The word ‘chalazion’ is derived from the Greek language, in which it means 'small lump'. A chalazion occurs when an eyelid gland, called Meibomian gland, becomes plugged up and subsequently becomes inflamed and swollen. The Meibomian glands are small oil producing glands found in the upper and lower eyelids. When the oily secretions become trapped in the gland, an inflammatory reaction can occur. Bacteria that normally live on the skin and eyelid can also become trapped inside the gland and cause a localized infection. When this occurs, there can be increased redness, swelling, and discomfort. Occasionally the entire eyelid can become swollen if the inflammation or infection spreads beyond a single gland.

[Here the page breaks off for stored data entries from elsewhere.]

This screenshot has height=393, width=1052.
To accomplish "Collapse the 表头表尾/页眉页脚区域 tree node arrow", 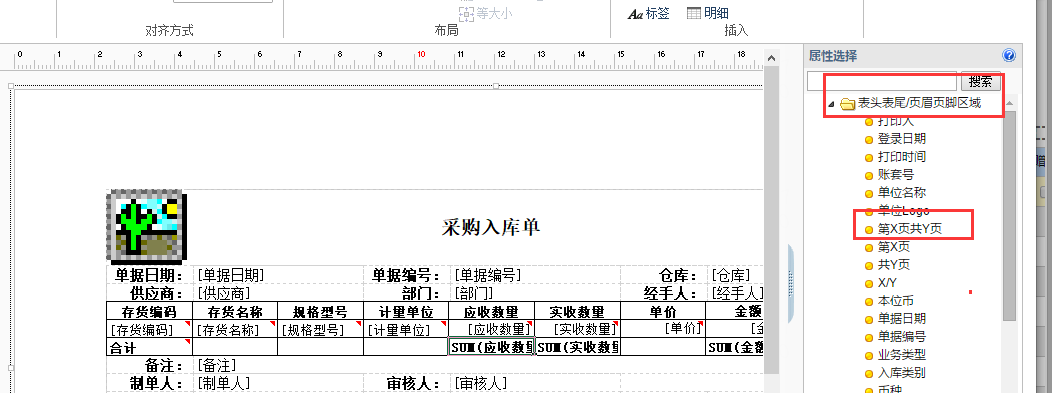I will pyautogui.click(x=832, y=104).
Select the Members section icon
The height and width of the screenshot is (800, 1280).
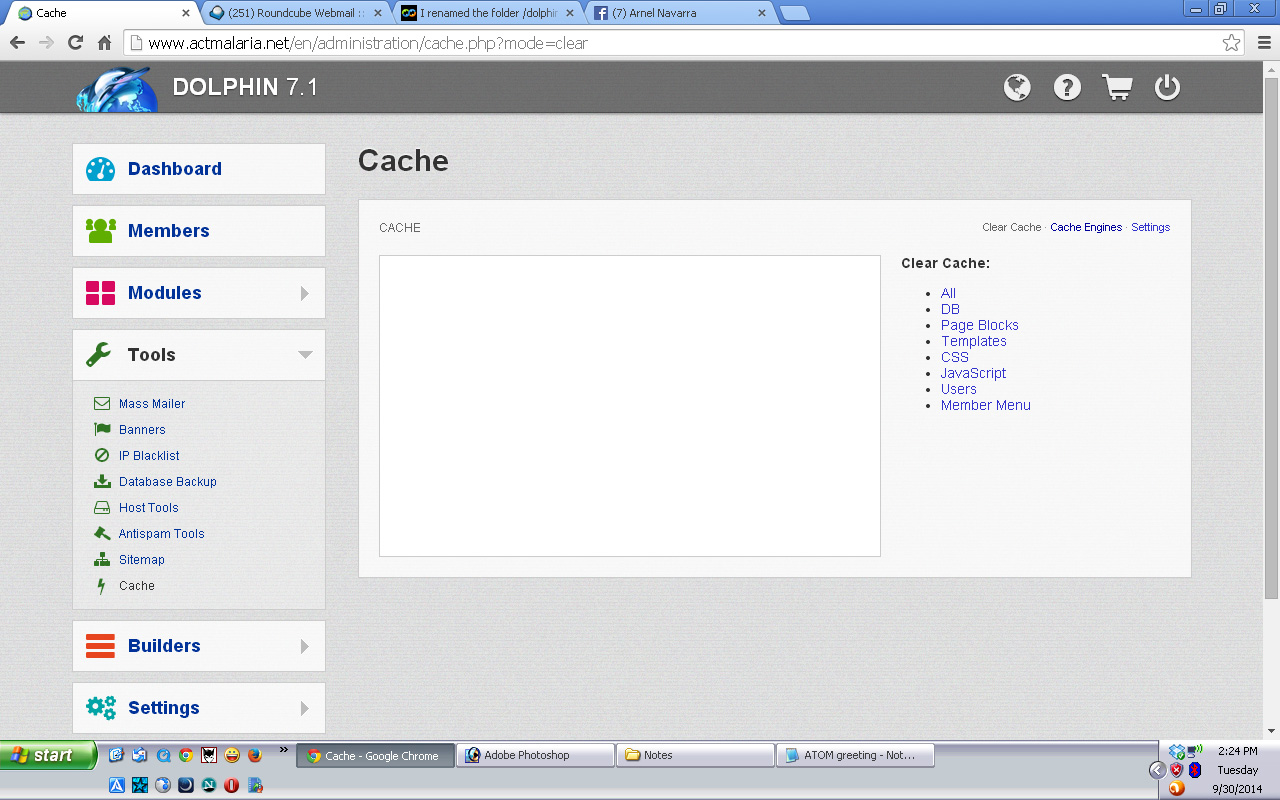(102, 231)
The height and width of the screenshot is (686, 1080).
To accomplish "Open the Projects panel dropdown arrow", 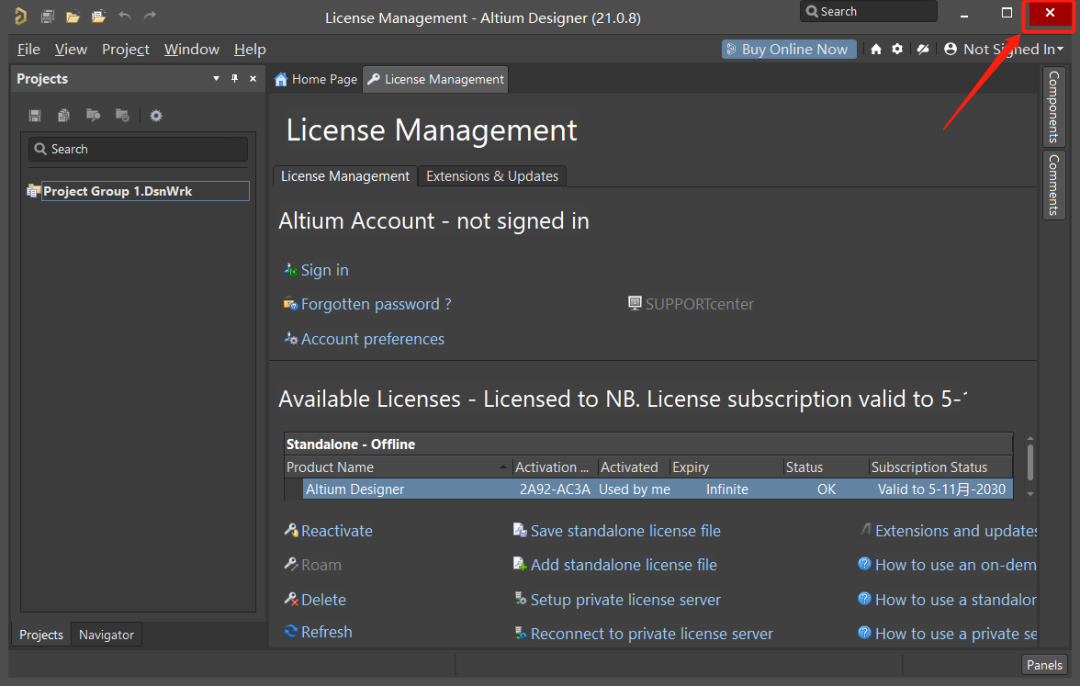I will 216,79.
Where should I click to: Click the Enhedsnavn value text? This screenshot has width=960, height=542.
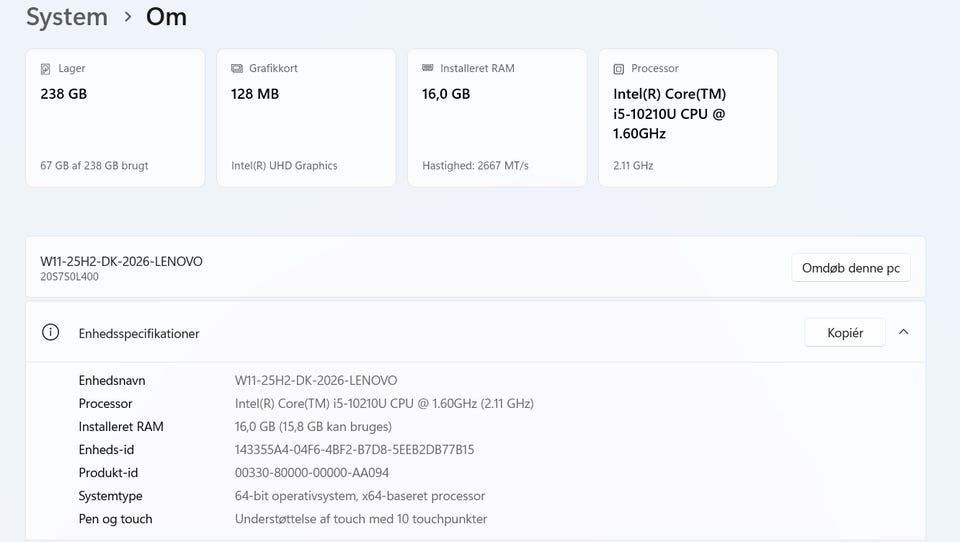coord(315,381)
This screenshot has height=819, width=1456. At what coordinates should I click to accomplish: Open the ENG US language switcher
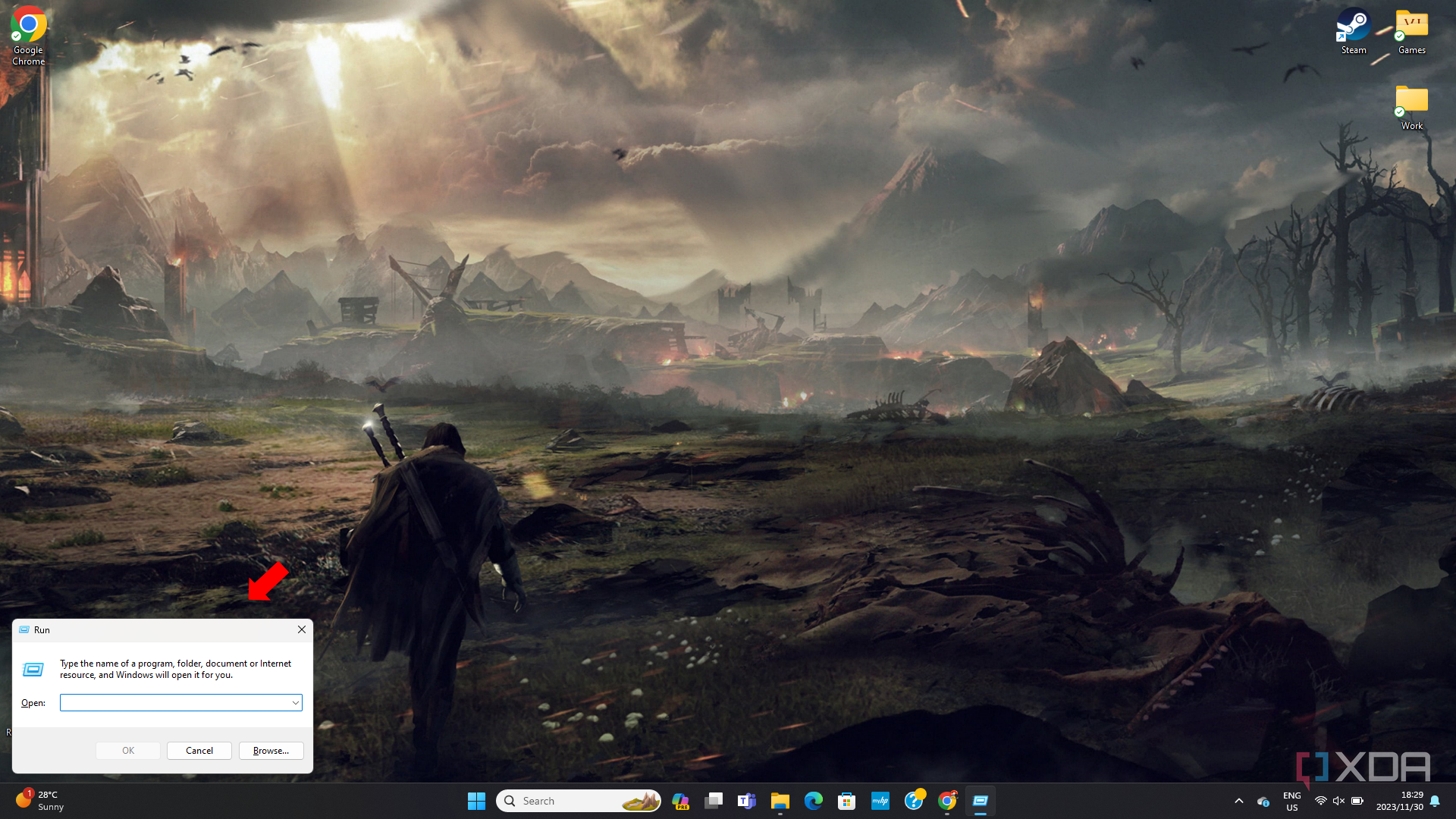(x=1291, y=801)
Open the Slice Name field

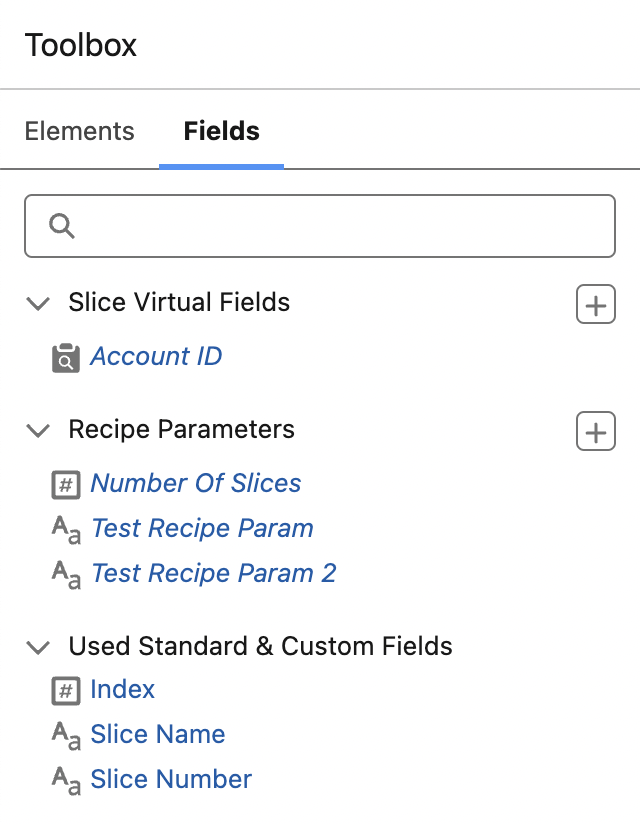click(x=157, y=735)
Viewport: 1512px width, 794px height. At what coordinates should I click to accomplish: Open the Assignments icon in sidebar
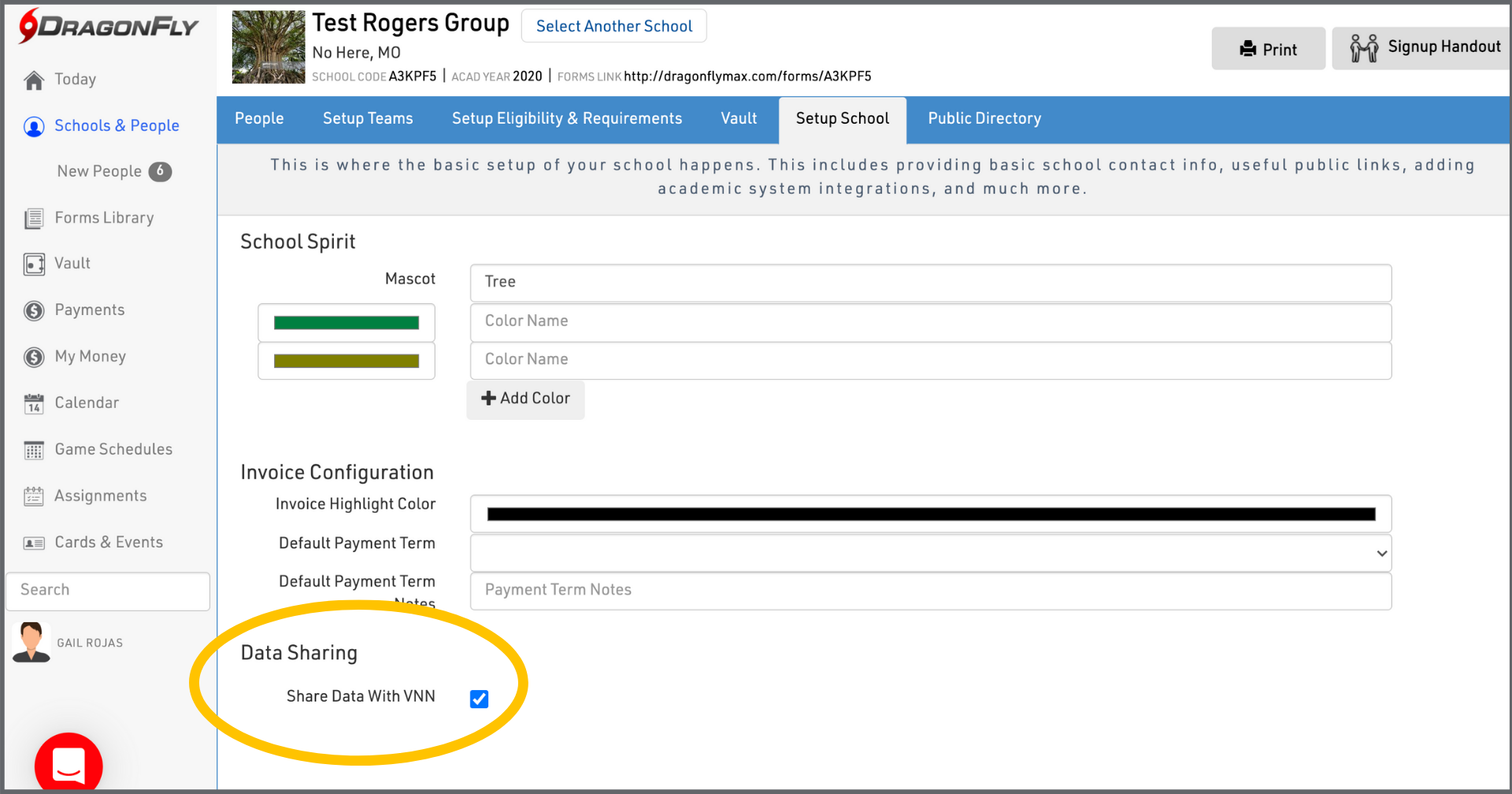[34, 496]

When a chalazion is small, it may resolve on its own. If large, however, it may need to be treated.

Chalazia can be treated with any or a combination of the following methods:

  1. Warm compresses and eyelid pressure
    Warm compresses can be applied in a variety of ways. The simplest way is to hold a clean washcloth, soaked in hot water, against the closed lid. Do this for five to ten minutes, three or four times a day. Repeatedly soak the washcloth in hot water to maintain adequate heat. After applying the warm compress, gently press directly on the chalazion with one or two fingers and attempt to express the secretions from within it. The majority of chalazia will disappear within a week.
  2. Medications
    Steroid and/or antibiotic drops or ointments can be used for eye comfort while waiting for the chalazion to improve either on its own, or with the above treatment.
  3. Surgical incision or excision
    Large chalazia which do not respond to other treatments can be surgically opened. This is a quick procedure that is easily done in the doctor's examination room.

Chalazia usually respond well to treatment, although some people are prone to recurrences and may require continuing medication.